In response to this shift in the Western artistic perception, Greece rediscovered its ancestral heritage, giving rise to what scholars call the “imagined community of the Hellenic nation.” The Greeks created a new national narrative, remolding their folklore to demonstrate a continuity between themselves and the ancients and devoting themselves to the study, collection, and systematic care of these antiquities. The Parthenon marbles taken by Lord Elgin have become metaphors for the five million people who live outside the borders of Greece, but still consider themselves Greek. Like the marbles, these immigrants have experienced the heartbreak of living in exile, separated from relatives and homeland. The spectacular ruins reflect the profound pride in a rich cultural heritage that no economic crisis could ever uproot.

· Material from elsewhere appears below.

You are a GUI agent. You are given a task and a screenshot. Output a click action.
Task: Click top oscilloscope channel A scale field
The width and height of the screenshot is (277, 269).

When you glimpse this elegant interruption to the city’s modern skyline, the strength and perseverance of the Greek people seem unmistakable. In the early 1900s, the Greek government set out on a program to “purify” the Greek language, returning it to its classical roots and calling this new version katharevousa. Much of the population opposed these measures, and instead championed the naturally developing demotic version of the language. Those who opposed katharevousa connected the living version of the language with the ruined Parthenon, claiming that the supposed imperfection brings authenticity. In restoring either the language or the Parthenon, the government would degrade the freedom and grace that comes from withstanding the test of time. The crumbling Parthenon, like the evolving demotic language, embodies the tested resilience of the Greek spirit.